The story is told from the alternating first-person POVs of Molly and Jamie, though we get at least 75% of the story told from Molly’s POV. The supporting cast of characters is entertaining and does its part in moving Molly and Jamie toward happily ever after. Perhaps the most vivid are Molly and Jamie’s interactions with Elly, Shane’s housekeeper, who thinks of Jamie as a son, and Molly’s best friend, Chloe (who may or may not receive her own story in this series if the epilogue is an accurate gauge of what’s to come).
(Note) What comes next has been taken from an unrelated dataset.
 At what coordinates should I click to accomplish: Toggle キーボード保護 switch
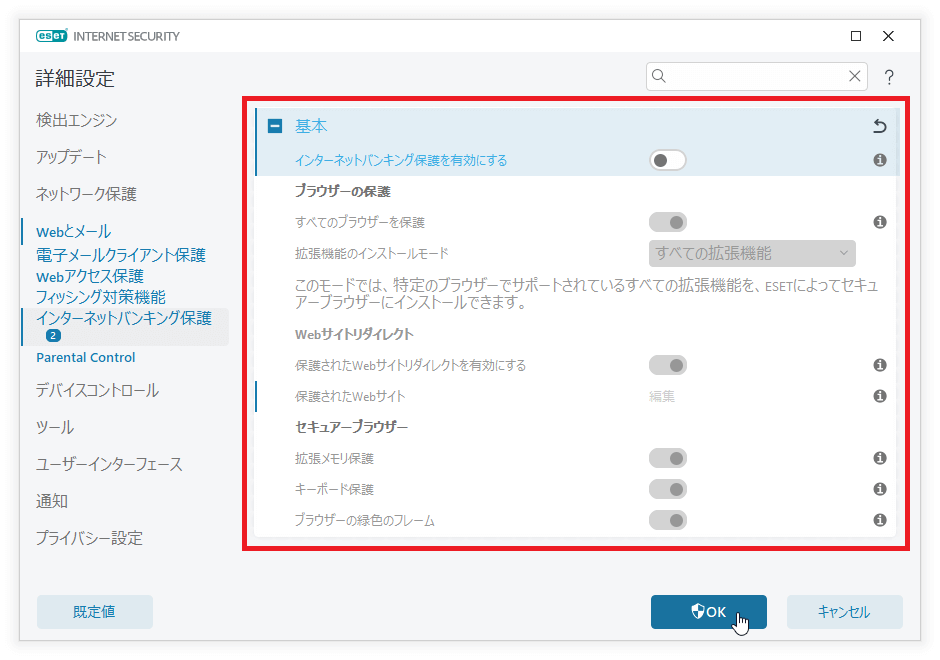point(668,489)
I made the allusion earlier but it’s worth repeating here that if you have read previous books in the series, it’s being invested in the cast of characters and the McIntyre family as a whole that keeps you coming back to this series. If you enjoy contemporary romance series that focus on the loves and lives of large families, then I think you’ll get exactly what you came for in Imperfect. I would also add that if you like contemporary romantic suspense, just know that this book is more grounded in the conventions of the contemporary romance than romantic suspense. That is, the love plot is very much at the center of the novel, with the suspense plot treated more as a subplot and a way to add external tension to the love story.

I liked Imperfect, and while April Wilson hasn’t yet reached my “must-read” author shelf, she is definitely a good writer who delivers a good romance.

Have you read Imperfect or any of the previous books in the McIntyre Security Bodyguard series? What do you think?